Global resource competition is making power-plant development more expensive, and may even limit the number that any one utility in any one country can develop.
Duke Energy recently disclosed a cost of roughly $1.9 billion (including Accumulated Funds Used During Construction [AFUDC]) for its proposed 800-MW Cliffside coal unit in North Carolina, which translates to a price tag of $2,375/kW. In a research report, Wachovia analyst Samuel Brothwell said the price reinforces the trend of escalating costs for new-build construction materials, equipment, and labor contracts. The $1.93 billion for the one unit was almost the original cost estimate for the two plants Duke had proposed to build. Also, in late 2006, Duke Energy had to revise its price estimates for the nuclear power plant it may build in Cherokee County, S.C.
“We have said that the cost of constructing two AP1000 Westinghouse units could be between $4 billion and $6 billion,” said Jim Turner, president and COO, U.S. Franchised Electric & Gas, at Duke Energy.
Turner says the utility is taking a proactive approach in trying to convey the higher costs to regulators and the public. “We are going to let everybody know, ‘Look it’s more expensive today than it was not long ago. Prices have gone up everywhere. It is a hot market for both base-load coal and for base-load nuclear and that’s the world in which we find ourselves,” he says.
“We’ll make it clear in the beginning that the costs estimates are higher than we expected, and then we are going to work like crazy to bring the plants in at the estimates that we put out there,” Turner explains.
Indeed, some nuclear experts believe that world-resource competition may put limitations on the number of nuclear plants that actually can be built in the U.S. This is the belief of Jack Bailey, vice president, nuclear generation, Tennessee Valley Authority (see sidebar, “Battle of the Big Nukes,” on what nuclear designs are favored). An example is the recent spike in uranium prices, which have soared to $95 per pound, from less than $20 three years ago, as a result of supply disruptions and dwindling inventories. The Nuclear Energy Institute, which represents nuclear operators and uranium suppliers, has said if the fuel prices don’t moderate, nuclear power will be somewhat less profitable.
Of course, anyone that has been watching TV or reading the newspaper lately will know that far greater considerations than just input commodity prices are driving power-generation technology decisions.
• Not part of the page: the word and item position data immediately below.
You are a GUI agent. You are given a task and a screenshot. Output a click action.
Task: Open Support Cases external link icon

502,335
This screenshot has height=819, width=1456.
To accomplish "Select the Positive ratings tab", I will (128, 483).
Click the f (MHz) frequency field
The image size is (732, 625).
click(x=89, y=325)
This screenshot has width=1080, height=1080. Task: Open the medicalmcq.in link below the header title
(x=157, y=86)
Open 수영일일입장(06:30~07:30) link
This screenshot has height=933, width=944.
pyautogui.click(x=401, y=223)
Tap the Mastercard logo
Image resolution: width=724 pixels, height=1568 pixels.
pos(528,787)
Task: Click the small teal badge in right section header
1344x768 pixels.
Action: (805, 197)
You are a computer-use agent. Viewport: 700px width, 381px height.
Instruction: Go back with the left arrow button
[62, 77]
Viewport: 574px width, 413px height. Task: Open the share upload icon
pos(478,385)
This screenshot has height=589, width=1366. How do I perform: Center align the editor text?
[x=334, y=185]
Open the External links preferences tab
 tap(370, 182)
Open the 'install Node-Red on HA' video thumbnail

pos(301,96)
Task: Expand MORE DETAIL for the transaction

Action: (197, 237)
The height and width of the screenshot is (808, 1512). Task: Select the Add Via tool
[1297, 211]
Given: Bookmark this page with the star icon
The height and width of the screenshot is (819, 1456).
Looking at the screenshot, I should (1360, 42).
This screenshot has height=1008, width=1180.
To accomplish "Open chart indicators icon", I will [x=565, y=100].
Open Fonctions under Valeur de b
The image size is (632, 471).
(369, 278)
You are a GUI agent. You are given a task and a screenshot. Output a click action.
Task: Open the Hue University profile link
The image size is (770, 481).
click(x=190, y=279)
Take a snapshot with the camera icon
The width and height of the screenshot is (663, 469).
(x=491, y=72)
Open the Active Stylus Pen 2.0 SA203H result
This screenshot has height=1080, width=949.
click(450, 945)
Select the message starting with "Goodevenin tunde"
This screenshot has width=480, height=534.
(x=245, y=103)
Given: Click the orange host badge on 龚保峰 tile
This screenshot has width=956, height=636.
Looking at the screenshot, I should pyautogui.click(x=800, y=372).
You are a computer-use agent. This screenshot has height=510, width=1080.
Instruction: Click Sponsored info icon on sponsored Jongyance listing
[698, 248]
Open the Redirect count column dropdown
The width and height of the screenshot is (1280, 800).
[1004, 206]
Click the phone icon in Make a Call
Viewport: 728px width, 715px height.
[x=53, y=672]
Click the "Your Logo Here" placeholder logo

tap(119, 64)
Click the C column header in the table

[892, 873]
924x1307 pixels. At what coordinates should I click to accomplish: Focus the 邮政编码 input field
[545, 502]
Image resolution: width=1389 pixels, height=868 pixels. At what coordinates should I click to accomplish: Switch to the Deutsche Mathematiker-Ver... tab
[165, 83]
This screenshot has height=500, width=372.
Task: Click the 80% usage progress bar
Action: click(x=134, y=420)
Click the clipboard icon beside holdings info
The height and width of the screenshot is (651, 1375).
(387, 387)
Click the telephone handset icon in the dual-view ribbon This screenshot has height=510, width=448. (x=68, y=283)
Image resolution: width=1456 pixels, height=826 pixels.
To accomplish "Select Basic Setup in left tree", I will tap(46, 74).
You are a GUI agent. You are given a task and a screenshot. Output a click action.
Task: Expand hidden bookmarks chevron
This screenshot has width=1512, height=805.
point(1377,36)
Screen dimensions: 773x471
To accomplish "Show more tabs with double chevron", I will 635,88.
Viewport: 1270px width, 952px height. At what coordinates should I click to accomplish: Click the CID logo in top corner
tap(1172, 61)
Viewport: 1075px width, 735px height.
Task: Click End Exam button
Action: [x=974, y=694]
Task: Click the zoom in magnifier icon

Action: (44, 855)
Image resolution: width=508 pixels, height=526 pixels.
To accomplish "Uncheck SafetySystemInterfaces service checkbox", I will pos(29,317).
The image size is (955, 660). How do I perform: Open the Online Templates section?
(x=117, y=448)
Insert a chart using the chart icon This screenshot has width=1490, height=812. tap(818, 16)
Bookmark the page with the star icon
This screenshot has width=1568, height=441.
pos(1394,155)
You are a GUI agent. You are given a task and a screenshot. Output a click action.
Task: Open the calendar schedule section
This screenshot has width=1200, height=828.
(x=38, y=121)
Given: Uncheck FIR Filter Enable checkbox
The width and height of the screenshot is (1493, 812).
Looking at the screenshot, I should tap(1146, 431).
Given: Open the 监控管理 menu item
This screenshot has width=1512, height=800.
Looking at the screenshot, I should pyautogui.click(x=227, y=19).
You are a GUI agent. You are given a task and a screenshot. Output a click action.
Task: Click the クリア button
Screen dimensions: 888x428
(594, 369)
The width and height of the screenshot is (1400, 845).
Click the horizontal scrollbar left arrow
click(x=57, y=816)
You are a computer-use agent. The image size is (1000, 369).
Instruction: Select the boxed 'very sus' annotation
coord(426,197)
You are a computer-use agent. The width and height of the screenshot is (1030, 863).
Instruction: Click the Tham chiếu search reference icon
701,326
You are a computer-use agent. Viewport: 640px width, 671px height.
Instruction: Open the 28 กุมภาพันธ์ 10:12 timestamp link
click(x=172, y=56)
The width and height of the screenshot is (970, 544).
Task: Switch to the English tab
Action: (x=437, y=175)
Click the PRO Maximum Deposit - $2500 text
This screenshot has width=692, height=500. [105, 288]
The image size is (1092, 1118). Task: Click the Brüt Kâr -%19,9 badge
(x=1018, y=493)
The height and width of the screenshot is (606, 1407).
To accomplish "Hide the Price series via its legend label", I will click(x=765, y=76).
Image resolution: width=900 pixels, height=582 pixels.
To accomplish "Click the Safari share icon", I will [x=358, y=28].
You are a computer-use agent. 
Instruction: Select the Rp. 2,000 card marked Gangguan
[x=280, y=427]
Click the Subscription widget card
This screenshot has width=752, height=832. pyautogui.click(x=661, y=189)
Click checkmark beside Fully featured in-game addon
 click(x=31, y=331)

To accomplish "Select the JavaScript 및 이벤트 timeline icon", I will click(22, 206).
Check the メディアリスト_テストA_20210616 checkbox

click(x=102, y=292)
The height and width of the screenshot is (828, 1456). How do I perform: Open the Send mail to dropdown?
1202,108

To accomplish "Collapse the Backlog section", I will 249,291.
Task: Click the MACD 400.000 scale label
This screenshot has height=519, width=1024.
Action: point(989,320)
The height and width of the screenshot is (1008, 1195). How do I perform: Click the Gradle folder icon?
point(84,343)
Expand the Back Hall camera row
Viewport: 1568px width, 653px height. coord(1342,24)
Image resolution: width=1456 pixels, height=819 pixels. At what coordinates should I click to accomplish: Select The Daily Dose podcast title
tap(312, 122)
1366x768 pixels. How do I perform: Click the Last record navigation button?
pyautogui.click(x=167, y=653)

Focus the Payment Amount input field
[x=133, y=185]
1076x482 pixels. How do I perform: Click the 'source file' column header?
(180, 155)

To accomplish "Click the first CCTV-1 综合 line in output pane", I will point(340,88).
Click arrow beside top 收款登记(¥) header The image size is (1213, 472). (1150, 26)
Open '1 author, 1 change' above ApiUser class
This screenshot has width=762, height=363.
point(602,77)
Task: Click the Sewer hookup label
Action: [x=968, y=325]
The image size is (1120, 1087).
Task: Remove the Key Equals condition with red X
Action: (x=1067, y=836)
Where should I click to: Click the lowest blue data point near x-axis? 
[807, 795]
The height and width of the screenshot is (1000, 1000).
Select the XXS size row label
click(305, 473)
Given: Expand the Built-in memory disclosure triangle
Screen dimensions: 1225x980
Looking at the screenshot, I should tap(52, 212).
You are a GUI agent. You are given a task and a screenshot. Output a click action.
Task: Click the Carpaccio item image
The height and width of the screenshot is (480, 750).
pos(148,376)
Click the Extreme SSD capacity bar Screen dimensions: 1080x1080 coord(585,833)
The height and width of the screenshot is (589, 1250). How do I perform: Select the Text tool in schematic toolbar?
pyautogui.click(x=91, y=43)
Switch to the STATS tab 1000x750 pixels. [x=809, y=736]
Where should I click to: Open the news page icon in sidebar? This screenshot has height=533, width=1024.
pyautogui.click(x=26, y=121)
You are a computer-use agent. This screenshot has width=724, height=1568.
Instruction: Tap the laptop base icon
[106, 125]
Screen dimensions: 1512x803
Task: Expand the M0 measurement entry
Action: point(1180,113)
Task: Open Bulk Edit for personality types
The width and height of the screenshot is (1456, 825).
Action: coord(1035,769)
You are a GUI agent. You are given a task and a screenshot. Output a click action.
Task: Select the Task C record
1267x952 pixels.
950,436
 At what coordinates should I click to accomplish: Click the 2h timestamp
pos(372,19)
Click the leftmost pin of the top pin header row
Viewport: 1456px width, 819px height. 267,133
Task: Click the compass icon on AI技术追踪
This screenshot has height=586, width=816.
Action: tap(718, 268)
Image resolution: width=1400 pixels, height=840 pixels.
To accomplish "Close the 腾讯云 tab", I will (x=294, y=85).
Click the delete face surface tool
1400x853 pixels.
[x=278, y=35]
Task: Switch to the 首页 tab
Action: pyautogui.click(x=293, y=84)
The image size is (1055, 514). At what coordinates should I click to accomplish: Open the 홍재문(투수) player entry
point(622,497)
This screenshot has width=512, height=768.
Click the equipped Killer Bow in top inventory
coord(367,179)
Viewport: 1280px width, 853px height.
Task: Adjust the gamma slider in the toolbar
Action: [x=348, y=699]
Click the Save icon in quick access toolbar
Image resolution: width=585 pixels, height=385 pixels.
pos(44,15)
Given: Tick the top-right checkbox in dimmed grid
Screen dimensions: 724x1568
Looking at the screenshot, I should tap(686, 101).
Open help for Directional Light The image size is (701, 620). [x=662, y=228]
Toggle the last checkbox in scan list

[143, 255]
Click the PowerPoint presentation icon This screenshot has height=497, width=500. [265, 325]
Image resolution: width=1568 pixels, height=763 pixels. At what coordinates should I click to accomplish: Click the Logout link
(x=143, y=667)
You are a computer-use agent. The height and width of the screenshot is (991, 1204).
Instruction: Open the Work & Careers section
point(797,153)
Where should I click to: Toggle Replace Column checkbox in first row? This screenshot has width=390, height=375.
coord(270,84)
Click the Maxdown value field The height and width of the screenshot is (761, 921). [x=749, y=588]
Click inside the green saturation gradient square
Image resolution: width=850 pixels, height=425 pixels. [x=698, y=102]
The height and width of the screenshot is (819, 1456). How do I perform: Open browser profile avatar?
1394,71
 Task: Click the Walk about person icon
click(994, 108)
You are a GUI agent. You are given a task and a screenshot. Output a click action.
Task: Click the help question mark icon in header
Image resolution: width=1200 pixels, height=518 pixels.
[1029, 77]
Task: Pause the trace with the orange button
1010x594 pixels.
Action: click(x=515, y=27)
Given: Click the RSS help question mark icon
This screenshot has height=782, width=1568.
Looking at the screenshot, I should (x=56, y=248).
The Supreme Court recently ruled that the Environmental Protection Agency has the authority to regulate the emission of “greenhouse gases” linked to global warming. In the meantime, talks of national carbon-emissions legislation have all but changed the economic calculus of choosing non-carbon emitting nuclear versus other technologies.
“Electricity demand and other factors such as global warming concerns continue to drive major investments in power-plant development,” says Accenture’s Webster. “We’re seeing an increasingly challenging environment for utilities to deliver successful plant construction projects that meet their cost, schedule, and operability objectives.”
That may explain TXU’s decision as part of its acceptance of a leveraged buyout offer from private equity firm Kohlberg Kravis Roberts & Co. and Texas Pacific Group, to scrap plans to build a large fleet of coal-fired power plants in Texas. The coal plants were highly controversial and drew much public criticism. It also had been widely debated in the industry whether TXU would have been able to build the 11 new coal-fired power plants in Texas at an original cost estimate of nearly $1 billion a piece.
“As I talk with investors and others in the industry over the last year, we never totally got what TXU was doing anyway. I’m not sure I ever totally believed the cost estimates associated with their build. So, maybe I’m alone in this, but I don’t think I was very shocked that they canceled those units,” said Duke Energy’s Turner.
Meanwhile, perhaps because of the growing expectation of climate-change regulation, TXU in early April announced its shift to nuclear power, joining an ever growing list of utilities.
Currently, three other organizations—NRG Energy Inc., Exelon Corp., and Amarillo Power—have said they, too, may build nuclear plants in Texas.
Given climate change, it is no coincidence that utilities are placing ever greater bets on nuclear, but experts warn that the technology is not a panacea for meeting future demand.
John G. Rice, vice chairman, General Electric (GE), speaking at CERAweek 2007, advised against utilities looking for a silver bullet, no matter how tempting.
“There is not one technology. If I listen to the discussions that take place in Houston, or in Washington, or in Beijing, or in Brussels, or anyplace else where this is the subject of discussion, the one fallacy that you [hear] is that people tend to be hoping that there is going to be one solution to all of this,” Rice said.
Rice, who also holds the title of president and CEO of GE Infrastructure, said he has met many in the industry who are either all for nuclear, all for wind, or all for coal. “The fact of the matter is it isn’t going to be all of any one thing. It is going to be a portfolio of options,” he said. He stressed that coal, nuclear, natural gas, wind, and other renewables would all be part of the solution.
Efficiency: The Safe Bet
The Art of War, penned in the 6th century B.C. by Chinese general Sun Tzu, states that “every battle is won before it is fought.” Given the escalating costs of power-plant development, many executives are trying to find ways to win more capacity without having to build. What can you achieve on demand-side management and efficiency?
“I’m not sure we have ever thought about energy efficiency in the way we are all about to think about it—not just the technology, but the rate-making treatment associated with that,” says Duke Energy’s Turner. This may be an oversimplification, but the idea is that utilities could book base-load energy-efficiency investments at something slightly below the avoided cost of generation, he says.
“Isn’t that a good thing for customers because it’s saving the need for new generation, and lets the utilities essentially earn on rate-basing energy efficiency and demand-management investment the same way that they would in building a power plant?” asks Turner. He proposes that energy efficiency be part of the integrated resource plan so such programs do not fall by the wayside after power-plant development is complete.
“We’re not waiting like last time, where we build generation and then got into an oversupply situation, and then tried to look at energy efficiency and demand-side management. It is going to be awfully hard to make any of those investments look cost-effective when you have an excess generation build,” he says.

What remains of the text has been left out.